* Texte fourni:
▬▬▬▬▬▬
© Diane Arbus

 
L’ART S’ENTÊTE
 

En tant qu’artistes ayant fait le choix d’organiser des représentations de façon autonome, nous tenons au fil de nos parcours de programmation à répondre, bien sûr, à nos convictions artistiques, mais aussi à agir et à investir la scène en fonction de nos intuitions politiques. C’est-à-dire d’utiliser le théâtre comme un espace qui s’engage à construire des évènements en direction du public avec des équipes partenaires, qui entament leur parcours de créations à partir d’écritures dont la visibilité est actuellement minoritaire. Soutenir des initiatives théâtrales de moins en moins présentes dans les réseaux de diffusion institutionnelles, oubliées par les grands médias culturels et de plus, depuis quelques années, systématiquement écartées des possibilités de financements publics décents, donc d’espace de travail.
Cultiver aujourd’hui au théâtre un esprit de résistance face aux politiques sécuritaires, c’est privilégier au-delà de l’ordre établi une radicalité d’engagement et de mise en risque, qui tendent vers la représentativité réelle des hommes et des mouvements de notre actualité. Pas dans les discours, mais au coeur des possibilités d’actions spontanées et manifestées du spectacle vivant.

Dans ce champ d’expression minoritaire où se manifeste les esquisses du théâtre de demain, le travail de la scène est souvent très dépouillé car sans moyen. Mais souvent dans la recherche active de formes et de points de vue risqués, puis de mise en action, et enfin de découverte d’écritures qui réaniment la force et la fonction du théâtre.
▬▬▬▬▬▬
* Données enregistrées:
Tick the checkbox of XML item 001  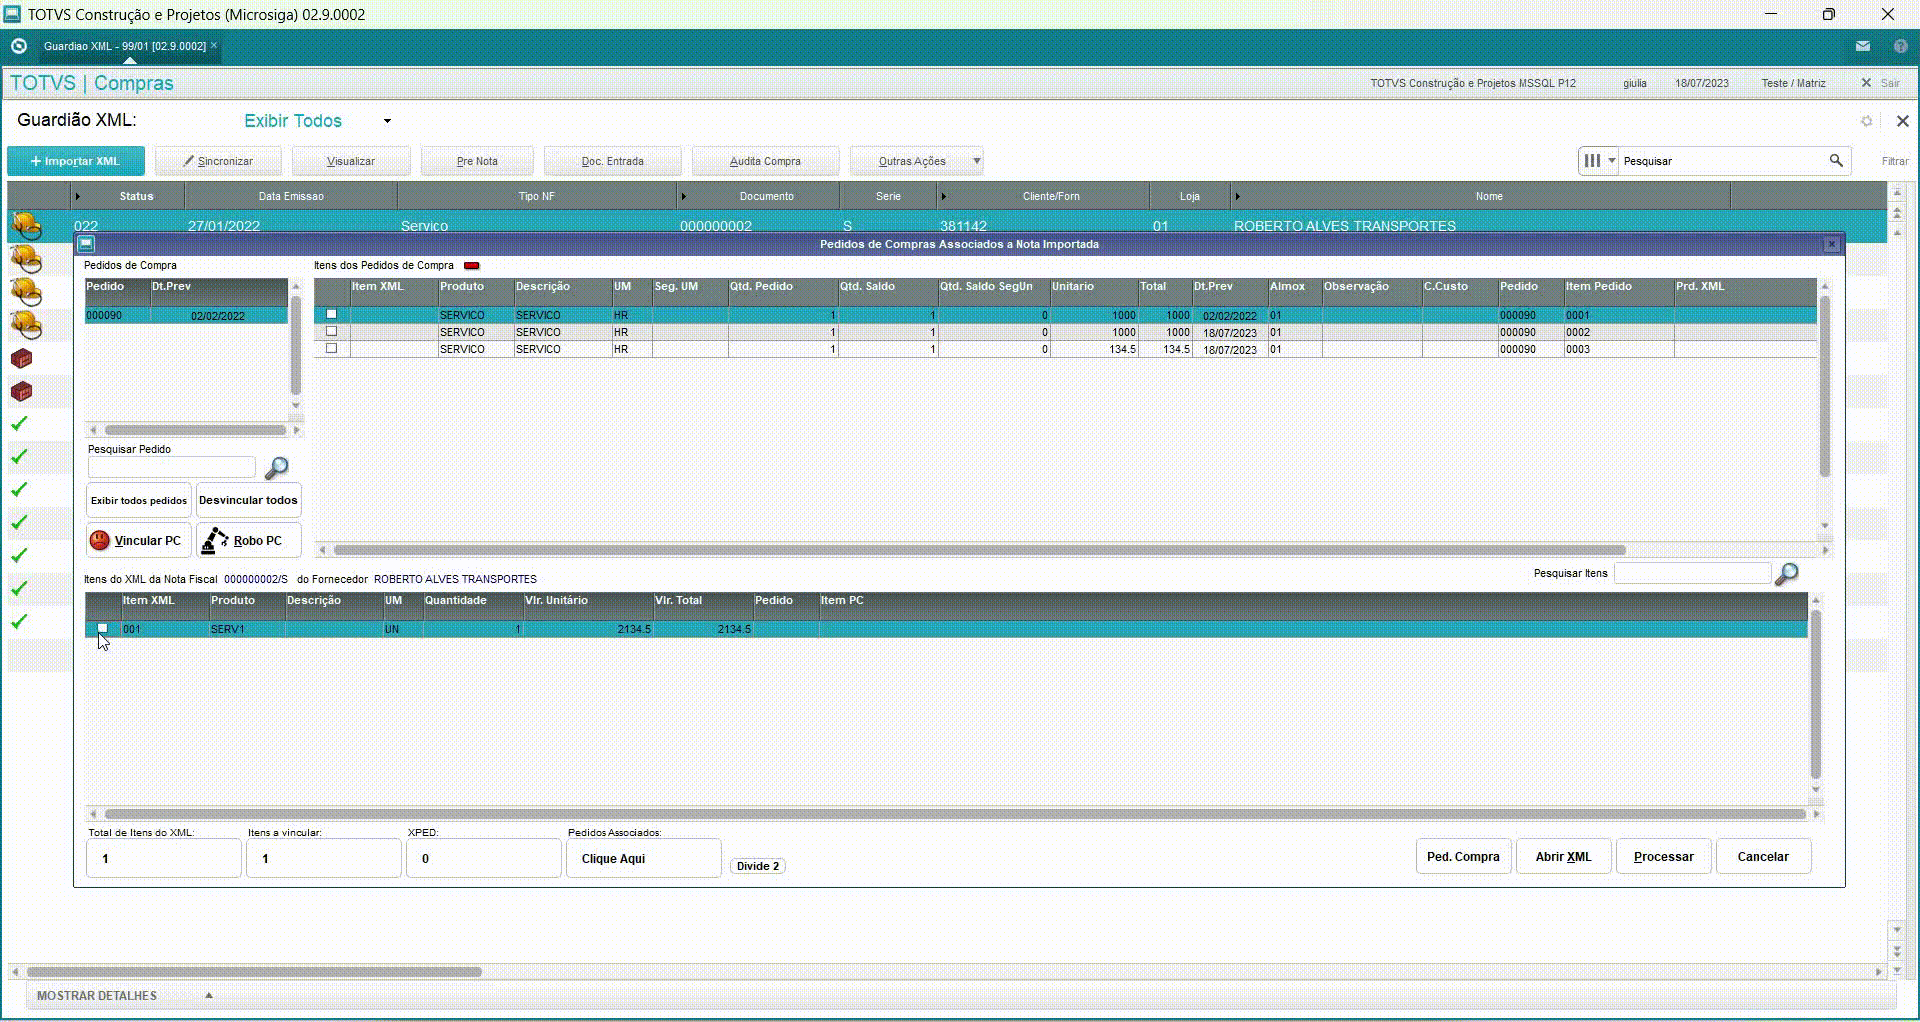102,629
▬▬▬▬▬▬
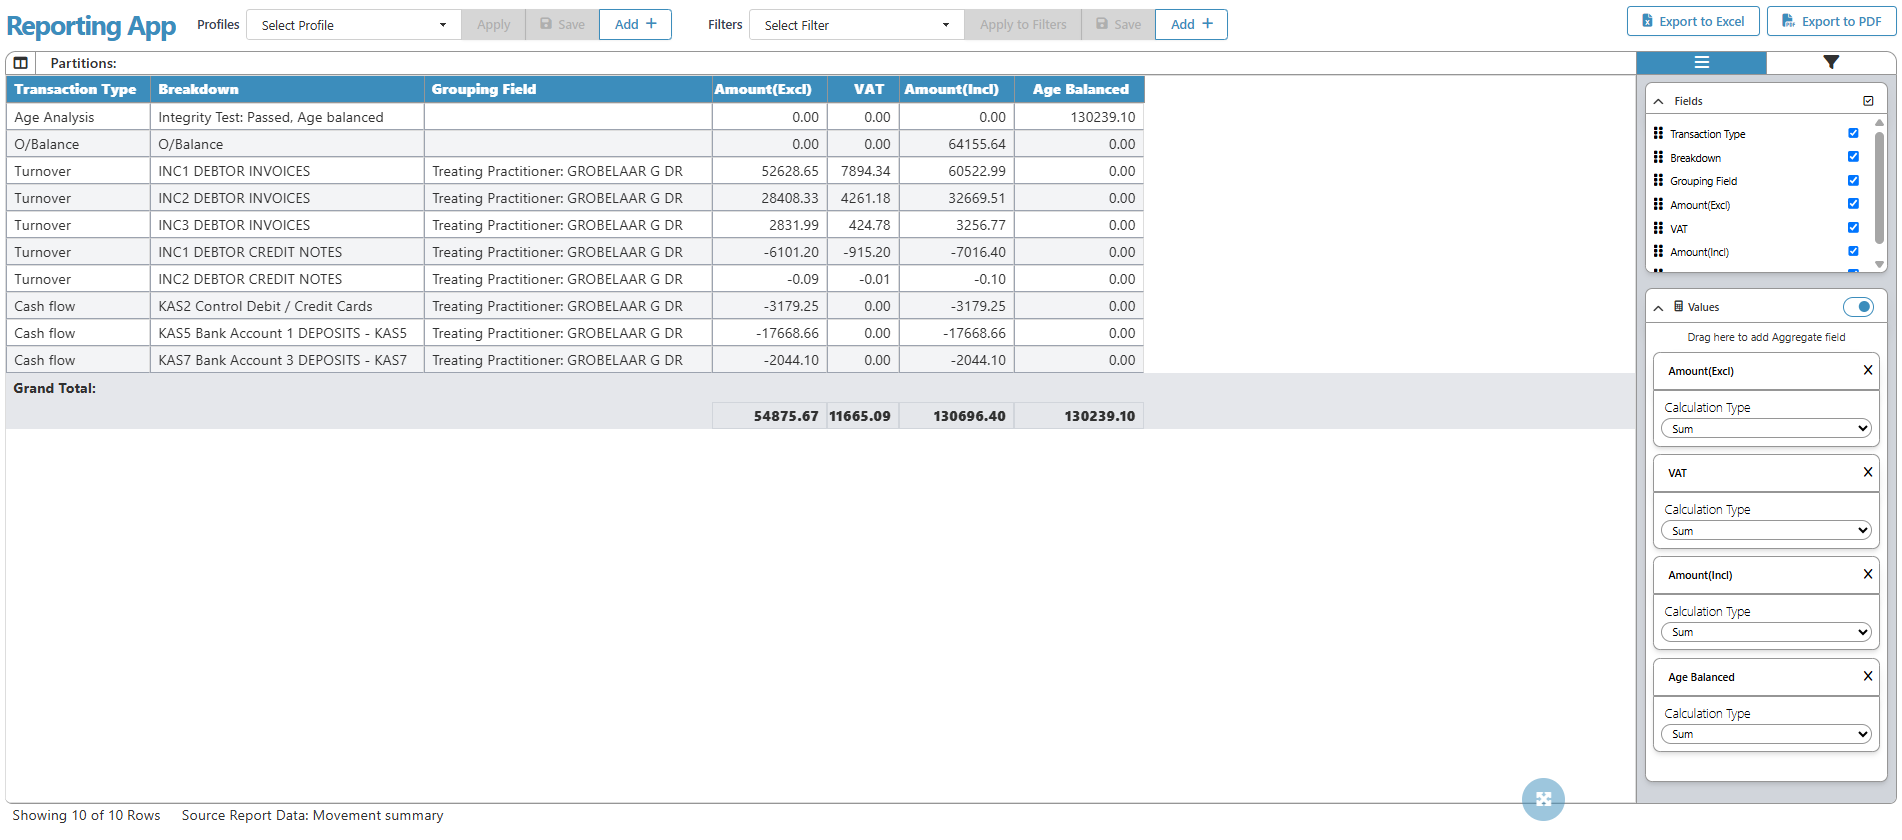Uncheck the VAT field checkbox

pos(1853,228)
▬▬▬▬▬▬
* Consigne 1:
D'après le texte sur le théâtre, pour quelle raison le travail de la scène est-il souvent très dépouillé ?
* Consigne 2:
Prolongez le texte sur le théâtre à partir de sa dernière phrase.

* Réponse rédigée 1:
Parce qu'il est sans moyen.

* Réponse rédigée 2:
Cet angle de l’inconnu et du refoulé est pour tous, un endroit de refuge universel où l’homme écrit depuis toujours. Où l’homme ne compose pas une image folklorique de sa culture, mais trace les sources de l’hypothèse en construisant le jeu onirique de sa présence au monde. Cet endroit de mise en jeu de nos pulsions d’animaux sociaux, vers cette conscience intime inaltérable et fugitive de l’imaginaire, face aux mouvements dangereux du comportement collectif.

Nous partageons ces possibilités de reconnaissance à cet endroit du théâtre, où l’espace de l’écoute et du regard social est ainsi modifié. Là où le théâtre s’il reste imprévisible, pose un fil conducteur qui se joue de nos comportements et devance les décadences cachées par la société civile. La poésie pure, brute, violente, insaisissable, nous livre alors des clés de compréhension plus profondes. Lorsque les artistes s’engagent encore à questionner sans exotisme notre société culturellement mixte, et nous renvoient à l’instar du contexte politique, sur le mouvement de notre véritable transformation sociale et artistique.

L’illusion de sécuriser par la dictature des comportements sera toujours un piège pour l’homme. Une excroissance de la surveillance nous indique l’angoisse, la peur d’un homme au sein d’une culture qui change et fait de demain un déséquilibre permanent. Cette peur de liberté, simplifiée en fixation des phobies sécuritaires, tente les organisations politiques à figer la situation des mixités culturelles en images folkloriques déformant les comportements. Pourquoi accepterions-nous de figer le territoire culturel à l’incapacité de certains d’imaginer le monde autrement; qu’à travers le projet d’une France repliée sur elle-même, donnant l’image d’un pays instable occupé en permanence à colmater les multiples manifestations minoritaires.
Cette illusion mise en place à travers le tournage médiatique du cinéma social conditionne déjà nos actes et nos comportements. L’industrie du spectacle devient aussi le lieu des emprisonnements possibles. Comment ne pas se laisser ainsi influencer par cette forme de renoncement ? À quel endroit le travail sur nos langages contient-il notre façon d’être au monde ?

L’écriture théâtrale est à la fois un espace de mémoire et de rencontre au présent, espace de conflit des corps, de construction et de déconstruction permanente de la représentation identitaire. Le lieu du théâtre est partie prenante de cette traduction poétique de nos expériences qui agit sur le présent.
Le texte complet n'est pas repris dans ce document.